Da Riscossione Sicilia è stata notificata la cartella esattoriale ai parenti del defunto boss corleonese, per le spese sostenute durante i 24 anni di detenzione al 41 bis. «La legge esclude che il rimborso si estenda agli eredi del condannato» dice l'avvocato Luca Cianferoni
Riina, chiesti ai familiari due milioni per il carcere Legale: «Tentativo goffo di recuperare un credito»
Lo Stato presenta il conto alla famiglia del boss Totò Riina. Ai parenti del padrino corleonese di Cosa nostra, morto il 17 novembre 2017, è stata notificata da Riscossione Sicilia una cartella esattoriale di circa due milioni di euro per le spese sostenute per il mantenimento in carcere del capomafia. «È una partita di giro contabile del ministero, per finalità amministrative loro che a me sfuggono – dice il legale della famiglia Riina a Meridionews, l’avvocato Luca Cianferoni. «Già negli anni precedenti, quando il signor Riina era ancora vivo, era stata tentata una cosa simile. Devono giustificare che non hanno recuperato il credito, quindi fanno questi tentativi goffi e malaccorti».

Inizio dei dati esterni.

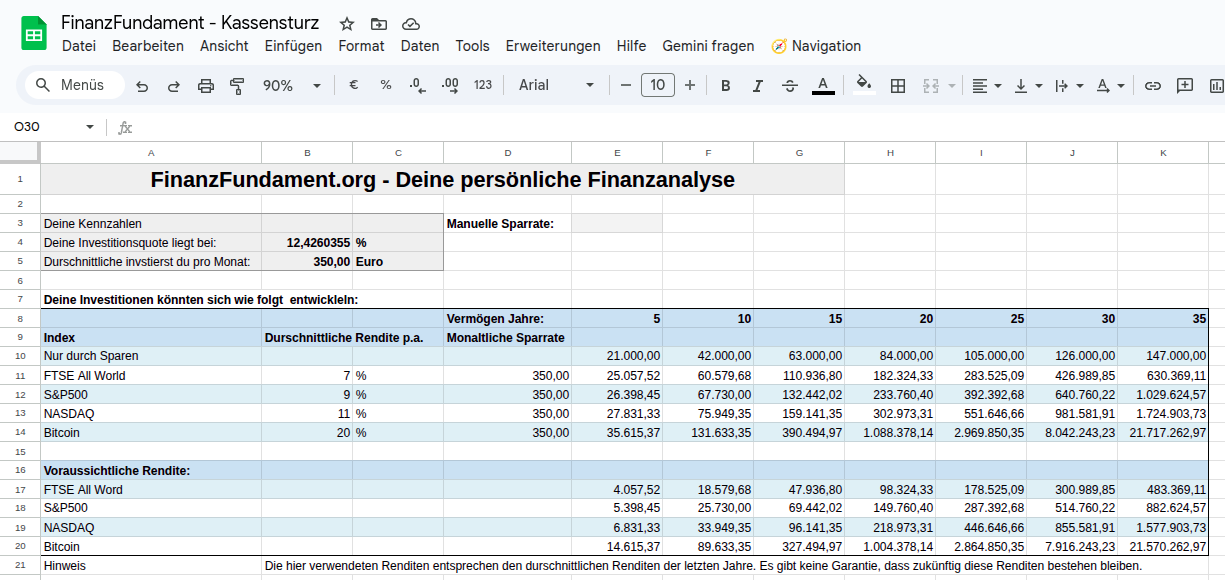Viewport: 1225px width, 580px height.
Task: Toggle strikethrough formatting
Action: click(x=790, y=86)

Riina, arrestato il 15 gennaio del 1993 dopo 23 anni di latitanza, ha trascorso in cella al 41 bis 24 anni. Ad attivare la procedura di recupero del credito sarebbe stato, attraverso il ministero della Giustizia, il carcere di Parma. Che è l’ultimo istituto penitenziario in cui il capomafia è stato detenuto. «A noi sembra una boutade – aveva detto Cianferoni poco prima all’Ansa – perché la legge esclude espressamente che il rimborso per le spese di mantenimento in carcere si estenda agli eredi del condannato. Perciò stiamo studiando bene la questione per vedere in che termini è».